» Document extract:
-- -- --

# Push-pull method



## aread (Dec 25, 2009)

1. When do you start pushing vs. pulling? - You begin the push pull as you are drawing to anchor, and you don't stop. At some point, you transfer the load to your back muscles, but there is not start to Push/Pull, because you never stop. You slow down the movement while you are aiming, but don't stop. Stopping requires that you re-engage your back muscles which leads to shaky sight pictures.

2. How hard or aggressively do you do each? This is something that you have to work out through trial and error. You will probably end up at 50:50 or very close to it. The key is to balance it precisely the same on every arrow.

3. Do you use specific muscles, or are you simply trying to straighten the front elbow? The best coach I ever worked with told me, "The tension of holding is achieved in the back and only in the back. All the rest, arms, hands shoulders, are just hooks and levers." You need to find the muscles in your back that you will use to finish the draw and complete the execution. Larry Wise's video is can help you with this. The pushing should come from your bow shoulder, not your bow arm elbow.

-- -- --

» Dataset section:
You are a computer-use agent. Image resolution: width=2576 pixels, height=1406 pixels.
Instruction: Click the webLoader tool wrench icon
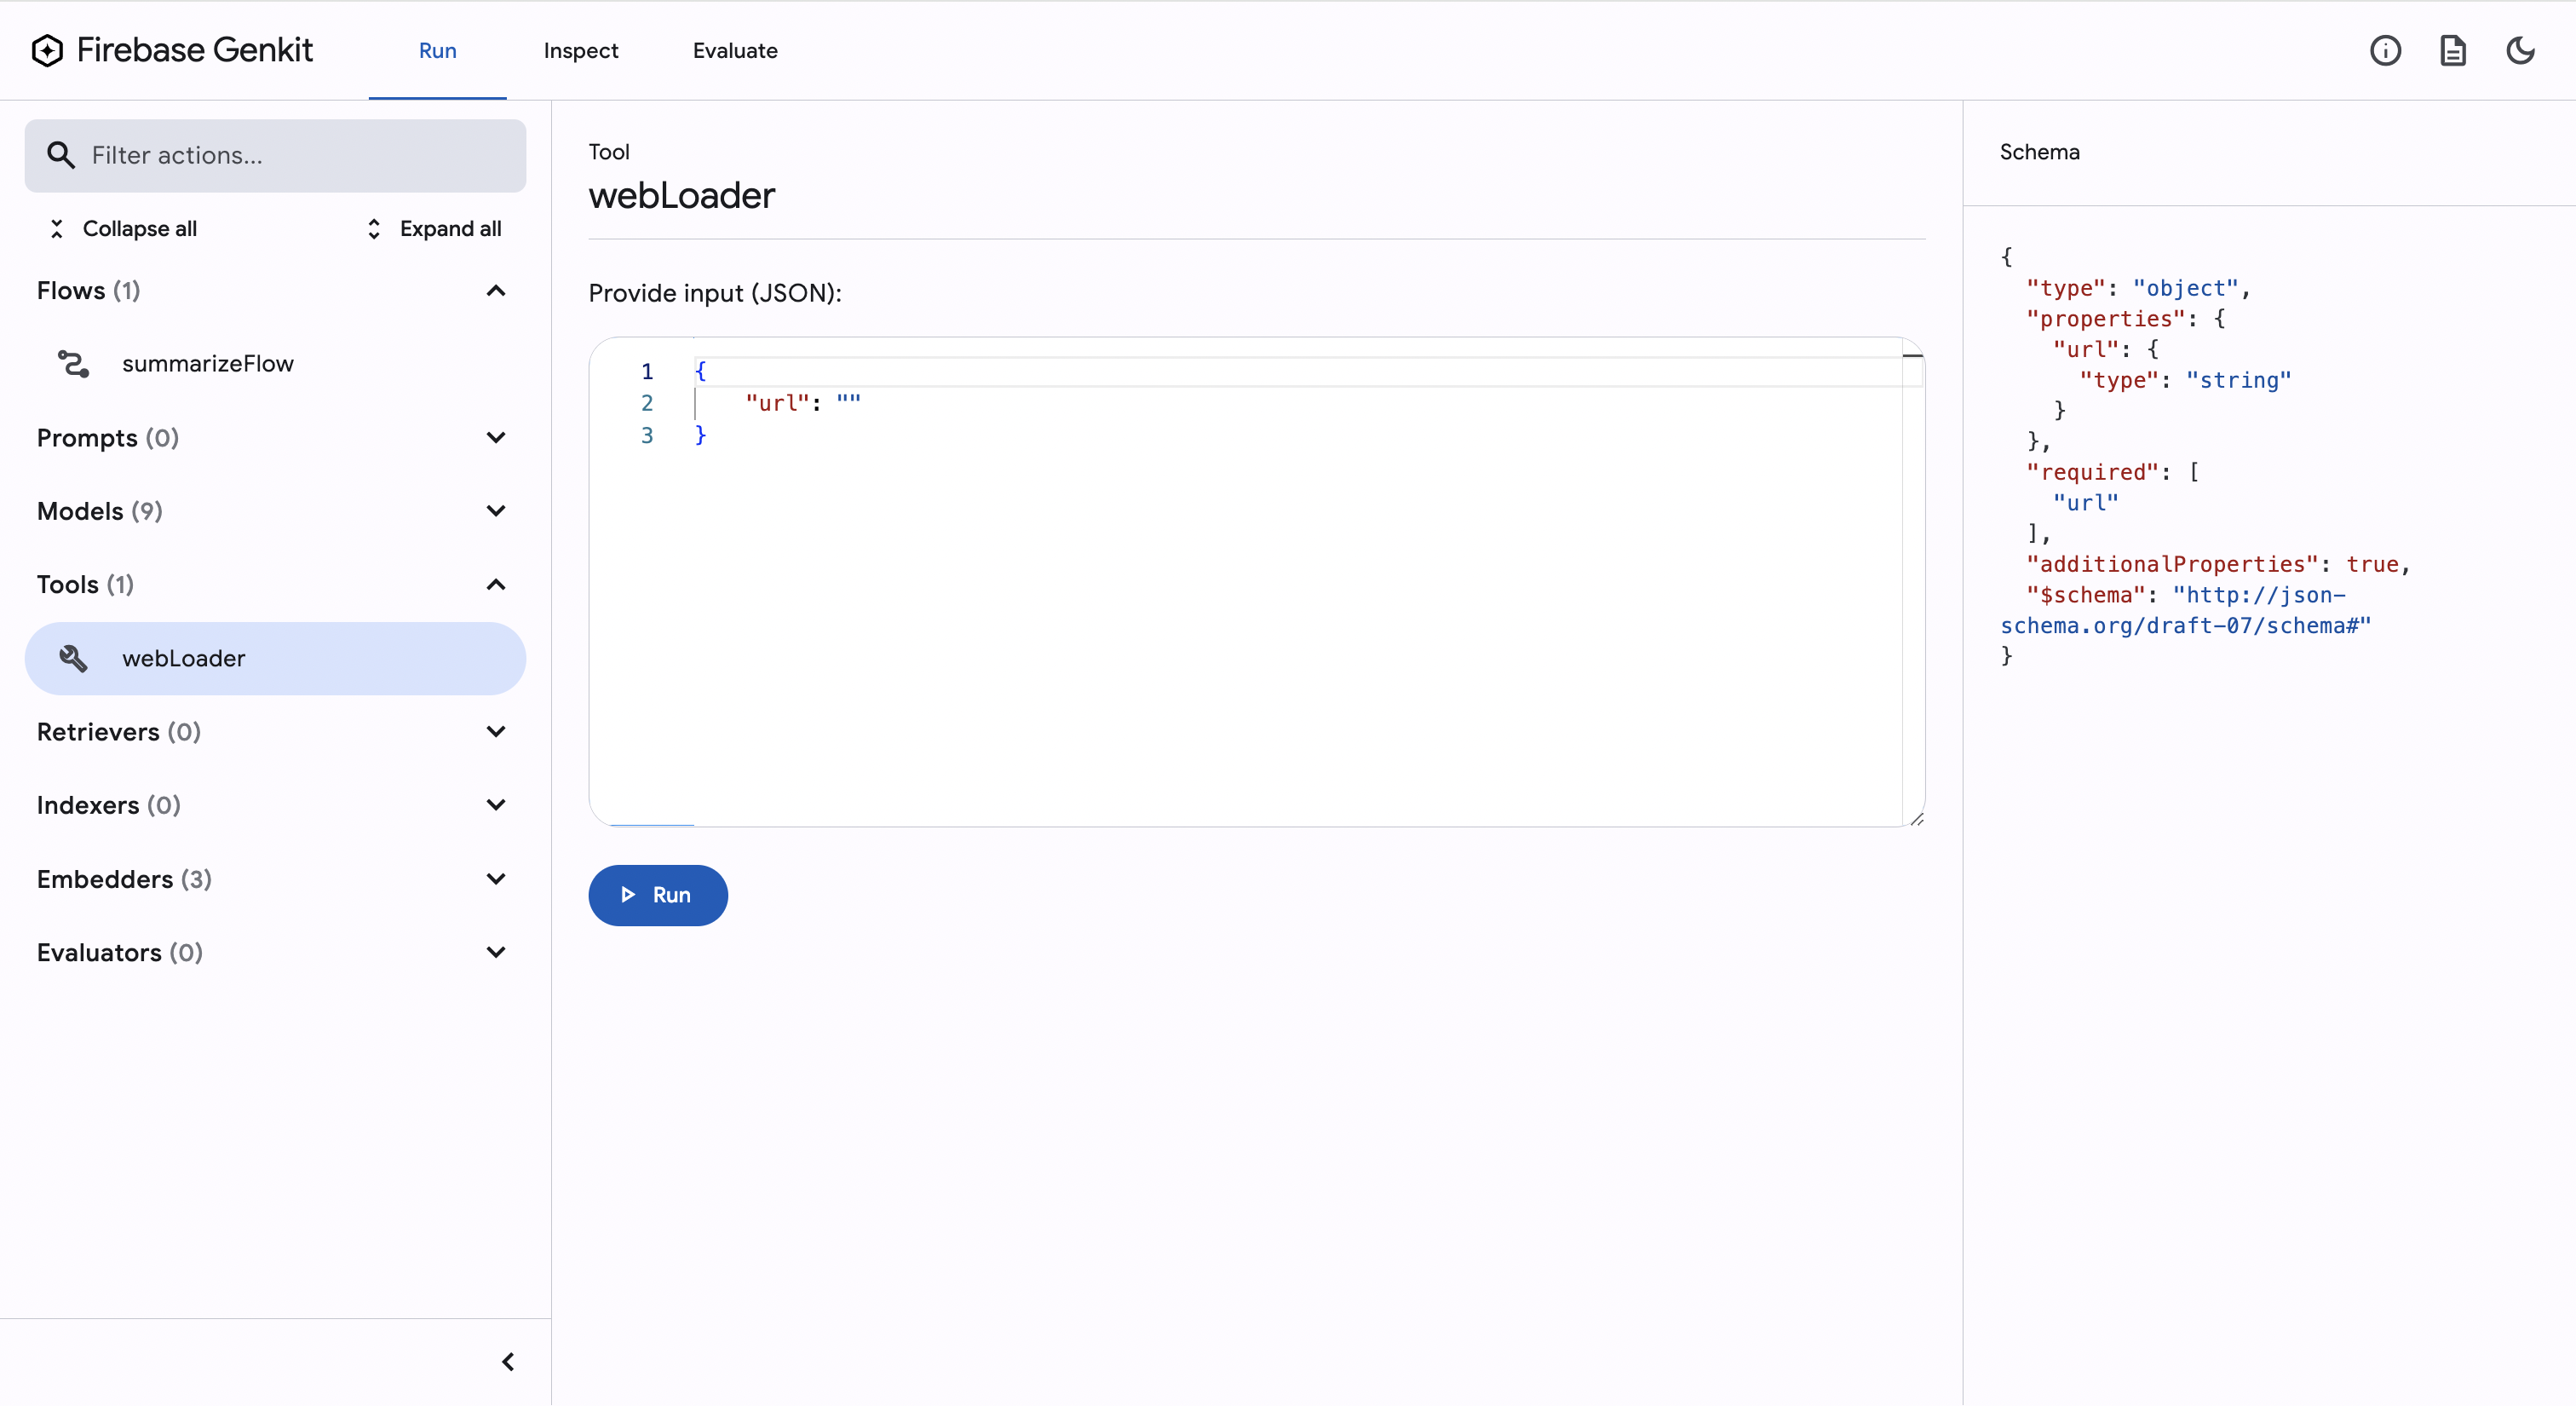pos(72,658)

-- -- --

» Exercise task 1: Copy the push-pull archery post word for word between "1. When do you" and "shaky sight pictures.", inclusive.
» Exercise task 2: Write the next part of the push-pull archery post, picking up after its final sentence.

» Written answer 1:
1. When do you start pushing vs. pulling? - You begin the push pull as you are drawing to anchor, and you don't stop. At some point, you transfer the load to your back muscles, but there is not start to Push/Pull, because you never stop. You slow down the movement while you are aiming, but don't stop. Stopping requires that you re-engage your back muscles which leads to shaky sight pictures.

» Written answer 2:
4. If using a hinge, do I relax the hand and when? Many very good archers use the hand relaxation method to execute a hinge release. However, I recommend that you do it like Larry Wise shows in his video. Your hand is just an immobile hook and the release is triggered with your back.

5. Does all of this begin the instant you get on target? No, it begins as you draw the bow, before you are on target. See above. The sooner in the process that you can be on target with your back muscles engaged, the better you will shoot. You don't want to stop and engage another set of muscles to complete the execution. Use the same set of back muscles that you are using to hold at full draw to complete the execution to conclusion. A smooth continuous action is the goal. Note that while aiming, much of the movement is internal. But you are using the same muscles without stopping to re-engage. 

IMO, push pull is not the best method for archers who shoot under pressure. It's too easy to not balance the push/pull the same on every arrow. I prefer the immobile bow arm with all the execution coming from the back end. 

John Dudley has a good article on this on his website. He has a lot of other excellent articles posted there. Definitely worth the effort to download them.

There is quite a bit more to it than this, but hopefully I've answered some of your questions.

Hope this helps,
Allen


----------



## Iowa shooter (Feb 23, 2013)

I have read the articles on John Dudley's website and I own the Larry Wise video. Good articles and video. I just tried to start pushing recently to see if I could get my sight picture steadier.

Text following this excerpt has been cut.